- **SOURCE PASSAGE**:
-- Begin --

2.3.2. Data Description

Table 2 shows the descriptive statistics of all variables. When the data samples have a non-normal distribution, the quantile regression estimation results are more robust than OLS. It can be seen from Table 3 that, based on the results of skewness and kurtosis, we find that the distribution of all variables is skewed, and its distribution is more concentrated than the normal distribution of the long tail. Therefore, compared with OLS, the quantile regression model is more reasonable for empirical analysis, and the estimation of the regression coefficient is more robust.

3. Empirical Results and Analysis

In this section, we first conduct the panel unit root test on the research samples and then perform the panel unit root test. Finally, the panel quantile model is used to study the impact of economic growth, FDI and energy intensity on China’s manufacturing industry’s carbon emissions.

3.1. Panel Unit Root Test and Panel Cointegration Results

Because of the complexity of real economic phenomena, the data of the economic variables are usually non-stationary. If we use non-stationary data for regression estimation analysis, it will lead to the emergence of pseudo regression [73]. Therefore, before estimating the panel quantile regression model, we tested whether the variables used in the model are stable. In this paper, four-panel unit root tests were carried out, i.e., the LLC test, IPS test, Fisher ADF test and Fisher PP test. Table 4 shows the results of panel unit root test. These results show that the original hypothesis of unit root can be rejected by all the selected variables. At the 1% level, the unit root zero hypothesis of all variables can be rejected almost completely for the first difference variable. Therefore, all variables can be analyzed directly without a difference.
The panel cointegration test is employed to judge whether there is a long-term equilibrium relationship among variables. Pedroni’s [75,76] panel cointegration test and Kao’s [77] panel cointegration test are widely used to test the existence of panel cointegration. On this basis, and thus in order to have comparative analysis, we used the Pedroni panel cointegration test method and Kao panel cointegration test method to verify Equation (6). The Pedroni and Kao tests are both based on the regression residual under the condition of the independent section. It can be seen from Table 5 that there is a cointegration relationship between variables. Therefore, we took all variables directly into the equation for quantile regression.

3.2. Panel Quantile Regression Results

As each quantile can adequately describe the distribution characteristics of manufacturing’s carbon emissions, the quantile regression model directly reveals the marginal effect of explanatory variables on manufacturing carbon emissions at different quantile levels. Besides, China’s manufacturing industry has obvious characteristics of massive development, and there are significant differences in different provinces, mainly ignoring the fixed effect of time cycle that may lead to the deviation of estimates in traditional time series research. Therefore, in order to control the heterogeneity of distribution and consider the different effects of different periods, this paper adopts a panel quantile model with bidirectional fixed effects [60] for regression analysis. Table 6 presents the panel quantile regression estimates of the two-way fixed effect (5th, 20th, 30th, 40th, 50th, 60th, 70th, 80th, 90th and 95th quantiles). In general, the influence of various factors and different quantiles on carbon emissions is different. The quantile results show that economic growth (GDP), foreign direct investment (FDI) and energy intensity (ENE) have different effects on manufacturing’s carbon emissions under different levels and regions.

-- End --

- **WHAT IS ASKED**:
1/ In the passage on manufacturing carbon emissions, shorten the paragraph that begins "The panel cointegration test is employed" into a brief bulleted list that keeps its main facts.
2/ Extend the passage on manufacturing carbon emissions with a few sentences that pick up after its final sentence.

Dataset entries:

-- Begin --

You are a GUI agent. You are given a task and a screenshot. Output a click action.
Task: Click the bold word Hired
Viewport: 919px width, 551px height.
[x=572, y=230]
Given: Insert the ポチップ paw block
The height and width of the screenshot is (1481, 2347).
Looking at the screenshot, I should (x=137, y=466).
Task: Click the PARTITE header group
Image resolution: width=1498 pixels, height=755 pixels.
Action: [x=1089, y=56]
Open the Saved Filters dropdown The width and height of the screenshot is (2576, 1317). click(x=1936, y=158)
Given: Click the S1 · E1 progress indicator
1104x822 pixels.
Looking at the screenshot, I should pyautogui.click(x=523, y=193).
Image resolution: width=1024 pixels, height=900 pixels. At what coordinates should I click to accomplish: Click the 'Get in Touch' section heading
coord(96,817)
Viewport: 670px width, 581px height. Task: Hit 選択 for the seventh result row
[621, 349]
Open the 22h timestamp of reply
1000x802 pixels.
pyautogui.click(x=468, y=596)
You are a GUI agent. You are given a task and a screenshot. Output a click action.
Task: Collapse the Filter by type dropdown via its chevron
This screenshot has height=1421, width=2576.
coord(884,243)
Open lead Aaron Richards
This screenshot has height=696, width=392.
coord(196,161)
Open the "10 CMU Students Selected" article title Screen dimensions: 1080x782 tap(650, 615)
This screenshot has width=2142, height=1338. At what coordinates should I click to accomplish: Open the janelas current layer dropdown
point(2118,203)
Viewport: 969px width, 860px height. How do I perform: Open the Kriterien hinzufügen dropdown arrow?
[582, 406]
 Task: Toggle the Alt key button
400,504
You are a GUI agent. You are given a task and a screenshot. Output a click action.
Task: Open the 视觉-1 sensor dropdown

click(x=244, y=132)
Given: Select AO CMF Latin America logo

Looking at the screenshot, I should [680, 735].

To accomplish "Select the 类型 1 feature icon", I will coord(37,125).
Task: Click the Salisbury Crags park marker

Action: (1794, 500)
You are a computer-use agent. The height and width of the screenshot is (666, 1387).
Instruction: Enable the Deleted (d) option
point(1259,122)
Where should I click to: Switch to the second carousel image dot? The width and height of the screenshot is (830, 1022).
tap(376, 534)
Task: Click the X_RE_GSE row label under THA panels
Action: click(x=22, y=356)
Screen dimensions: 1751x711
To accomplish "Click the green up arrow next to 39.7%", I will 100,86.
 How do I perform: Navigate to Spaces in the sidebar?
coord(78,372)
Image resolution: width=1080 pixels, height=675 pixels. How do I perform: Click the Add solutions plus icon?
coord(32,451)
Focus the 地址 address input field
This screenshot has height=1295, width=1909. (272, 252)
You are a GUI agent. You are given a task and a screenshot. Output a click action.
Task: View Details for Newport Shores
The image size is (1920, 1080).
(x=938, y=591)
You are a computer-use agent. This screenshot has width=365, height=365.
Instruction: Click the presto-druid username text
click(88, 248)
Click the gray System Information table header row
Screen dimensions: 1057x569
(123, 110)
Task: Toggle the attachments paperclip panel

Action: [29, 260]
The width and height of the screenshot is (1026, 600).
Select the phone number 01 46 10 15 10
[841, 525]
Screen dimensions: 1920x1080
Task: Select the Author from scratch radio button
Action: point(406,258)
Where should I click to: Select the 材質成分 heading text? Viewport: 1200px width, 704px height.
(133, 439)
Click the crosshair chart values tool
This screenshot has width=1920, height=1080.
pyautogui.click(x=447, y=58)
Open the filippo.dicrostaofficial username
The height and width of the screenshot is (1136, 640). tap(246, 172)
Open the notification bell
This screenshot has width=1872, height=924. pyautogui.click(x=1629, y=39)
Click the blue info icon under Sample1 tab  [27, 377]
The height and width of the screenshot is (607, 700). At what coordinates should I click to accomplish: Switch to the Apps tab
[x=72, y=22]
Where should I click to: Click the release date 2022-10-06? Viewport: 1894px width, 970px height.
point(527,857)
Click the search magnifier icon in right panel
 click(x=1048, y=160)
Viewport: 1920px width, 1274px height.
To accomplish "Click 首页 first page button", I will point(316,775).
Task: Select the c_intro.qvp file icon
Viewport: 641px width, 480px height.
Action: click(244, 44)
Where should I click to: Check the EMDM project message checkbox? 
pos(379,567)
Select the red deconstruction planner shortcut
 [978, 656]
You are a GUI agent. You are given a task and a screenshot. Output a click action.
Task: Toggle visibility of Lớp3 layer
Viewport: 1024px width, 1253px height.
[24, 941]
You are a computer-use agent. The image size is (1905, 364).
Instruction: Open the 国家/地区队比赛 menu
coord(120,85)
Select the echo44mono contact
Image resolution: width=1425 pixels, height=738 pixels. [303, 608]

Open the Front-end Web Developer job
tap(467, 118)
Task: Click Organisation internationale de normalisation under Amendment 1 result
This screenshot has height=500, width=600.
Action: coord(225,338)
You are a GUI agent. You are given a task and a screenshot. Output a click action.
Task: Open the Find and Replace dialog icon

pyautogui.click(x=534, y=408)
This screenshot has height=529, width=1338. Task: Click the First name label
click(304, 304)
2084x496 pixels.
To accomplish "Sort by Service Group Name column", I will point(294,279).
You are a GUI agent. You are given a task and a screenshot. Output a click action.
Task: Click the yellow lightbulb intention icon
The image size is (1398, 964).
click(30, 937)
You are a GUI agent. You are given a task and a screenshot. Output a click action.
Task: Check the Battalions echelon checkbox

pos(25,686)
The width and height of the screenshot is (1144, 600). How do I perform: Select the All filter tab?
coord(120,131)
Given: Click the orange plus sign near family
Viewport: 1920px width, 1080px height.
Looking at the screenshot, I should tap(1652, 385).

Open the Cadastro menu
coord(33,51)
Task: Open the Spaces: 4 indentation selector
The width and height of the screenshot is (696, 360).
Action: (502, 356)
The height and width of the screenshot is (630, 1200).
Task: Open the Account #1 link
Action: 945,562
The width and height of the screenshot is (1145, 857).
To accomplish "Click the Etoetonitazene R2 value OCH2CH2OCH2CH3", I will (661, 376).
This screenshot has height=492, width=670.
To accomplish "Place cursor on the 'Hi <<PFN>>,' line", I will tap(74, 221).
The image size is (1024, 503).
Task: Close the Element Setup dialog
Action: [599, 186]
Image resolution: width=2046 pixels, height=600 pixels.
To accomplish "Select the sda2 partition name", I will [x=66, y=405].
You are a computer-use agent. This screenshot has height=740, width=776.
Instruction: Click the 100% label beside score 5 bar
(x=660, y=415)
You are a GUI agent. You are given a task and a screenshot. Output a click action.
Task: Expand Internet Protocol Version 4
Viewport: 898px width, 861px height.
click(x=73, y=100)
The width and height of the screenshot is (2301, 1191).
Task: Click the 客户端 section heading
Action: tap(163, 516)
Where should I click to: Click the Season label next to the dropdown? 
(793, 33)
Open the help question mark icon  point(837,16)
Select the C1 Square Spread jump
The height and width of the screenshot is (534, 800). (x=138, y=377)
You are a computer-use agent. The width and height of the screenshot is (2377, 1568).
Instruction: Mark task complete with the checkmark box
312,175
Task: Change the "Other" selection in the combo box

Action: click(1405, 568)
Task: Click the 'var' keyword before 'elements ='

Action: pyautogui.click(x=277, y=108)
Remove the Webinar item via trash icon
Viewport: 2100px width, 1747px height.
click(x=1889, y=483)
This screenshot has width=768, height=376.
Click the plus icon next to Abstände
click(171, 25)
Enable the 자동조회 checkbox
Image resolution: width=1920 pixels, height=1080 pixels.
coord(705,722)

-- End --

- **OUTPUTS**:
1/
- The panel cointegration test checks whether the variables share a long-term equilibrium relationship.
- Pedroni's and Kao's panel cointegration tests are both widely used for this.
- For comparison, both methods were used to verify Equation (6).
- Both tests rely on the regression residual under the condition of the independent section.
- Table 5 shows a cointegration relationship between the variables.
- As a result, all variables were put directly into the equation for quantile regression.

2/
4. Discussion

According to the above empirical results, there are some interesting phenomena.
In terms of economic growth, we can find that the impact of economic growth on carbon emissions of the manufacturing industry is not heterogeneous. The GDP coefficients of all quantiles are very significant (at the level of 1%), and their coefficients show a trend of decreasing first and then increasing. These results indicate that economic growth has a positive impact on carbon emissions of the manufacturing industry, which is consistent with the research conclusions of Xu et al. [50] and Lin and Xu [9]. The higher the impact of economic growth on the manufacturing industry’s carbon emissions of high emission provinces, the stronger the impact of economic growth on manufacturing’s carbon emissions of provinces in the 95th quantile than other quantile provinces. The reason may be that, at present, China mainly relies on fixed investment to promote economic growth, and the manufacturing industry, as an essential industry, plays a vital role in fixed investment. At the same time, the manufacturing industry is a high emission industry, and there is a significant demand for many products. The manufacturing industry not only promotes the economy but also produces a lot of emissions. Besides, China’s production emissions are greater than its consumption emissions. Under the existing climate policy and international trade rules, carbon leakage occurs [78]. Although foreign trade is one of the power sources of China’s economic growth, due to the low level of technology in China at this stage, most of the products exported are energy-intensive products. Therefore, while foreign trade causes economic growth, it also leads to an increase in carbon emissions in the manufacturing industry.
On the contrary, for FDI, we can observe that the FDI coefficient is positive at all quantile points (especially the impact is significantly positive in high emission provinces), but it is not significant at the 10% level except for the high quantile (i.e., 95th quantile, which is significant at 10%). These results support the hypothesis that the manufacturing industry is a pollution heaven in China, but not the halo effect hypothesis. The inflow of FDI will lead to an increase in carbon emissions in big emission provinces, but the impact on the low quantile point is not significant, which means that most FDI investment in small emission provinces may be located in the less-polluting manufacturing industry, and the environmental laws and regulations of low emission provinces may be relatively perfect and strict. Alternatively, with the help of its advanced production technology and management experience, it has a positive impact on the emissions of the manufacturing industry.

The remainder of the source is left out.